The core driving force for the early rise comes from the continuous improvement of terminal demand
Downstream demand remains optimistic, with overall feedback from the materials sector indicating full orders, and the energy storage sector continuing to exceed expectations. In the first three quarters of 2025, the global cumulative shipment of energy storage cells reached 410.45GWh, a year-on-year increase of 98.5%. Among them, 170.24GWh was shipped in a single quarter in the third quarter, continuing to break the single quarter record.
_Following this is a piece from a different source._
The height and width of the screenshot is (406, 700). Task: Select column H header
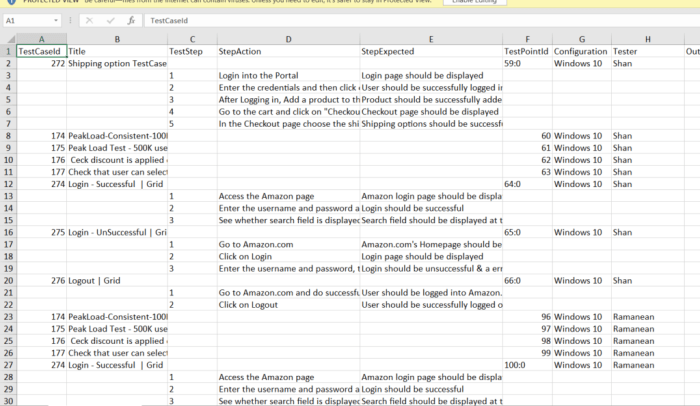point(647,39)

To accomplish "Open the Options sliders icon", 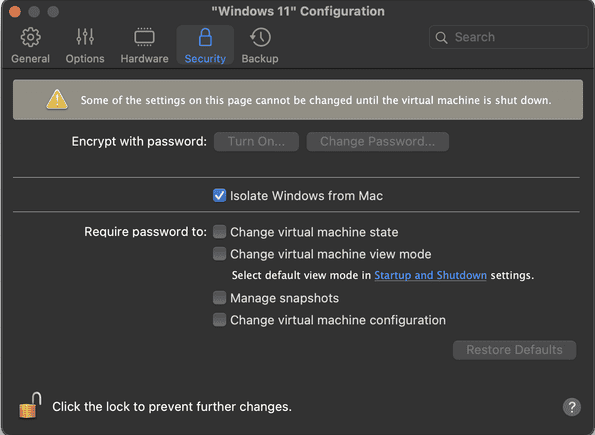I will 85,37.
In the field of new energy vehicles, in October, China’s production and sales of new energy vehicles reached 1.772 million and 1.715 million respectively, an increase of 21.1% and 20.0% year-on-year. The proportion of new car sales to total car sales reached 51.6%, setting a new historical high.
Later market sentiment fluctuations, lithium carbonate stops rising and returns to decline
On November 20th, the exchange announced the adjustment of contract fees and the establishment of stricter daily opening limits. The sentiment in the futures market has cooled down, and spot prices have stopped rising accordingly. Recent market news suggests that Ningde Times’ Jianxiawo lithium mine may resume production in early December, further putting pressure on prices.
Further cooling down market sentiment through destocking
The 14 week trend of destocking has significantly slowed down. As of the 21st, the total inventory of lithium carbonate was 118400 tons, a decrease of only 2052 tons compared to the previous month, including 26100 tons of smelter inventory and 54400 tons of downstream inventory.
Business Society’s lithium carbonate data analyst believes that in the medium to long term, lithium carbonate prices are expected to fluctuate strongly under the situation of strong supply and demand. Rumors of short-term resumption of production will still disturb the market, and specific market changes need to be monitored.